* **EXERCISE BRIEF**
Using the data below, find how many lines include the word "computer" and report that figure alone.

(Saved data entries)
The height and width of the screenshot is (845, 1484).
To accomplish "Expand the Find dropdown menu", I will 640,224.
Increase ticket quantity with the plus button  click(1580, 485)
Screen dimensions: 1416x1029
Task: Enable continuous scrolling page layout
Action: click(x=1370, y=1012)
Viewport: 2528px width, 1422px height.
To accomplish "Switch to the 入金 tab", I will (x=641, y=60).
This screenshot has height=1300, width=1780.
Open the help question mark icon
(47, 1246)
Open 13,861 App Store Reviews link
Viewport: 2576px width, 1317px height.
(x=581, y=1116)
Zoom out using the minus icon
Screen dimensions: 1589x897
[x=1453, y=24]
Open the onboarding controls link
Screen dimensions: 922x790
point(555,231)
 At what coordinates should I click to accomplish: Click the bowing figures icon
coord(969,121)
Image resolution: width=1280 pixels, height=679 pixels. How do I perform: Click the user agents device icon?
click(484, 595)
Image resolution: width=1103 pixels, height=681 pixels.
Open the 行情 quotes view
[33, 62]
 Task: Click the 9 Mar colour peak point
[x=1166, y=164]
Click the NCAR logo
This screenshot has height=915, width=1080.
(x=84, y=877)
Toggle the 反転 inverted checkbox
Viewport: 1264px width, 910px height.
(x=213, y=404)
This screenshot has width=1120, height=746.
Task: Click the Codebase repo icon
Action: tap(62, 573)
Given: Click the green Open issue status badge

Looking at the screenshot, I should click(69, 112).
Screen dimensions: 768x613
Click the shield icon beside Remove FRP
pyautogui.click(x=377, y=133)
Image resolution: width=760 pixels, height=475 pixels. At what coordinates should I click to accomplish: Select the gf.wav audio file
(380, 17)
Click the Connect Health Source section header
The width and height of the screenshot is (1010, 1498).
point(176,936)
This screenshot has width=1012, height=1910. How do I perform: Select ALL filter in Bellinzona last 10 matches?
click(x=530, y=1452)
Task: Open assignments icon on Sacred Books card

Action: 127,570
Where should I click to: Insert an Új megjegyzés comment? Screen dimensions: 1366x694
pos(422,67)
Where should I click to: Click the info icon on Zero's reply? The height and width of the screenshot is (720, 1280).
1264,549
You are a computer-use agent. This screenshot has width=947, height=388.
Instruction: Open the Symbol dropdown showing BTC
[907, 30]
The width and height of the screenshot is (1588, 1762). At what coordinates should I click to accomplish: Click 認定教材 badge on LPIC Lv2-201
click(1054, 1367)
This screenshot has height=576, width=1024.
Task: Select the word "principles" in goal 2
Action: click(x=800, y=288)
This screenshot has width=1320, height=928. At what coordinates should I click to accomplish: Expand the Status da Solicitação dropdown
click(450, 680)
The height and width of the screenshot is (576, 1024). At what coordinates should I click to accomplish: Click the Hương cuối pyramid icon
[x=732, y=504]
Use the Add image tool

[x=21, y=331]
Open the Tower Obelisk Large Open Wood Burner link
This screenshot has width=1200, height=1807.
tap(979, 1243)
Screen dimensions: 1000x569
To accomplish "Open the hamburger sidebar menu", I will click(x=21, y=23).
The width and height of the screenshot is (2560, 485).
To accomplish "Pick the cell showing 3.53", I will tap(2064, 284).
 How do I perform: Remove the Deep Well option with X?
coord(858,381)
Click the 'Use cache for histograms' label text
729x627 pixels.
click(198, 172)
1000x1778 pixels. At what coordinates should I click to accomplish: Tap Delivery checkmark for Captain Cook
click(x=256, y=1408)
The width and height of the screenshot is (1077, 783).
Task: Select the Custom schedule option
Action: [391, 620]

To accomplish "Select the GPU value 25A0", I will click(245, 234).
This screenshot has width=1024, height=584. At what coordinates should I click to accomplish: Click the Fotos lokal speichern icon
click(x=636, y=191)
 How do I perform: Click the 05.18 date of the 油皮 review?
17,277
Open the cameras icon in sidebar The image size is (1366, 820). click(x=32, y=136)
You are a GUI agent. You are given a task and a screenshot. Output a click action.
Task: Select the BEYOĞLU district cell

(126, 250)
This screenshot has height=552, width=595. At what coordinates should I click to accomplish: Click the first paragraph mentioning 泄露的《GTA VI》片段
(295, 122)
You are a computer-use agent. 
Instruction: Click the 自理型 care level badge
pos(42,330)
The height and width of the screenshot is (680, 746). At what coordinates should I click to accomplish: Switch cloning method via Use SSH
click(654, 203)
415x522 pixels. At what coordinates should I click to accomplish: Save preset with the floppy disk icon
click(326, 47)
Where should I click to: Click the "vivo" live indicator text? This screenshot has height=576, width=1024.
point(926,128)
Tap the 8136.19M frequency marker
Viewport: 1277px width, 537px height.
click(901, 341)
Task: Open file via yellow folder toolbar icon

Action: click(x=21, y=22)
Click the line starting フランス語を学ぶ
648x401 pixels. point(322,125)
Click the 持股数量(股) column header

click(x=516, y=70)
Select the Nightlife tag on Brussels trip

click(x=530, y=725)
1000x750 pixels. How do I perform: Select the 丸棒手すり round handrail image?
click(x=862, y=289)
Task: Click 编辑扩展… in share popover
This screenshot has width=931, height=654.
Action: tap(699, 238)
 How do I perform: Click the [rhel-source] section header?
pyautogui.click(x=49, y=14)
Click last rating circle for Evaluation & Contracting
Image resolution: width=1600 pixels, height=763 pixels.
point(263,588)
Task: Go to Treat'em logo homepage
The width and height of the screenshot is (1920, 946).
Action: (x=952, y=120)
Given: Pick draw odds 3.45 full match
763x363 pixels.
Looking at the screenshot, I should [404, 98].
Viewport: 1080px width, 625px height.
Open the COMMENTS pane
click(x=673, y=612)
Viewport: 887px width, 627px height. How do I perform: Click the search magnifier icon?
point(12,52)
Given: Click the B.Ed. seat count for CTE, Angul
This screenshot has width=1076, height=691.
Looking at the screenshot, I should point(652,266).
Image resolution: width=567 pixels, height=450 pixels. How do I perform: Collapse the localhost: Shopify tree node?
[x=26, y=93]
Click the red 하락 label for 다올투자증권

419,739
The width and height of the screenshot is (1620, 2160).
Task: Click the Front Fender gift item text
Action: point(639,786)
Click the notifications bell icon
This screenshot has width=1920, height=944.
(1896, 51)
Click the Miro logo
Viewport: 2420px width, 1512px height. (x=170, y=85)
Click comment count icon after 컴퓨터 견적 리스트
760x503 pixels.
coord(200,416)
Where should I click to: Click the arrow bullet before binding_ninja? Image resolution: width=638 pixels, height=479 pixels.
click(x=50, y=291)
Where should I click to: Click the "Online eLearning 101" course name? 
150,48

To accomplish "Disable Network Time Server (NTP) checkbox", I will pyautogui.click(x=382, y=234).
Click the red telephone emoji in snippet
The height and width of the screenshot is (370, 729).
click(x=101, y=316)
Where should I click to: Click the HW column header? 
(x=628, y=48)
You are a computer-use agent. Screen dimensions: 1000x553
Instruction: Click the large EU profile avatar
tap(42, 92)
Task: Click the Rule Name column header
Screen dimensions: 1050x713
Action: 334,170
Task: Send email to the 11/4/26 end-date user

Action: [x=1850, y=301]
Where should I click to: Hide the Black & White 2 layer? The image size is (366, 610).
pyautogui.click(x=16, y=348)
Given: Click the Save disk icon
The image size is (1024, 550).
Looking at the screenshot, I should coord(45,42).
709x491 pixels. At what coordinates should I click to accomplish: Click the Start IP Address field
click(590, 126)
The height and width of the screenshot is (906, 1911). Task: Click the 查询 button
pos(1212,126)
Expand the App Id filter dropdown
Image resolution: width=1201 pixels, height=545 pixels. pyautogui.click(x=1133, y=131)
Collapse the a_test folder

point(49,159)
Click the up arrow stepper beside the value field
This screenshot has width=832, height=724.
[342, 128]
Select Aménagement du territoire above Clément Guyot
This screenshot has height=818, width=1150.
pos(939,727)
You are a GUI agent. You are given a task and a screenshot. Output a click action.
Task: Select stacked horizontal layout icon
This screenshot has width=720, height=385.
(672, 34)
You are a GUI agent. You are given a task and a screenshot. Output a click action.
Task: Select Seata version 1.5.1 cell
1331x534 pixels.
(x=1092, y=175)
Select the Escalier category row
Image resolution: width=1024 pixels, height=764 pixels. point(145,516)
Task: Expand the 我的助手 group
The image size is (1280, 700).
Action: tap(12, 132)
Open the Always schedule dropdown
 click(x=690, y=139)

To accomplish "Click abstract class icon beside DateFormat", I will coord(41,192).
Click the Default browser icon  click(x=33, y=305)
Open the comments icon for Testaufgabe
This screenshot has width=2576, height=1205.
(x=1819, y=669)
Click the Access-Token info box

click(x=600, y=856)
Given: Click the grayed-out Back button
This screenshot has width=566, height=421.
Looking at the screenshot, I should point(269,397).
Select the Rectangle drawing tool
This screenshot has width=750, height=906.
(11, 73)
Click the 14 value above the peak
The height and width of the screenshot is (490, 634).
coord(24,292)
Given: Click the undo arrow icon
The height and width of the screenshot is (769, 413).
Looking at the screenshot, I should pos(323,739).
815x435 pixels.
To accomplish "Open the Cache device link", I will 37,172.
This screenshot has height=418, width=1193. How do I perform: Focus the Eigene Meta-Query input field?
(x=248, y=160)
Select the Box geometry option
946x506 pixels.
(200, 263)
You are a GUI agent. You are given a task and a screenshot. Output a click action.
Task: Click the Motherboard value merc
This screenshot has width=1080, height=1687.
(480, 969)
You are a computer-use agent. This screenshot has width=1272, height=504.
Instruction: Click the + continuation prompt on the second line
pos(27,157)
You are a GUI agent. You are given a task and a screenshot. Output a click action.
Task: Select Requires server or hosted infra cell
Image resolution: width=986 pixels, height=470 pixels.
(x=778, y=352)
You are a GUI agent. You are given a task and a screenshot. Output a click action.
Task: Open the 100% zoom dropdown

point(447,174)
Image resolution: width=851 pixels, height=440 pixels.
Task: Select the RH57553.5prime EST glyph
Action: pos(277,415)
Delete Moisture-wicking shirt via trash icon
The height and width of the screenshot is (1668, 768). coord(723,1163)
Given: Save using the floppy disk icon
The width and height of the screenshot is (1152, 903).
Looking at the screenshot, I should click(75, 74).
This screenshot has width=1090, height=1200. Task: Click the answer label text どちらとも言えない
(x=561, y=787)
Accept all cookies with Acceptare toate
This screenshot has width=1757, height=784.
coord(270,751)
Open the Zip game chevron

* **SOLUTION FOR THIS TASK**
4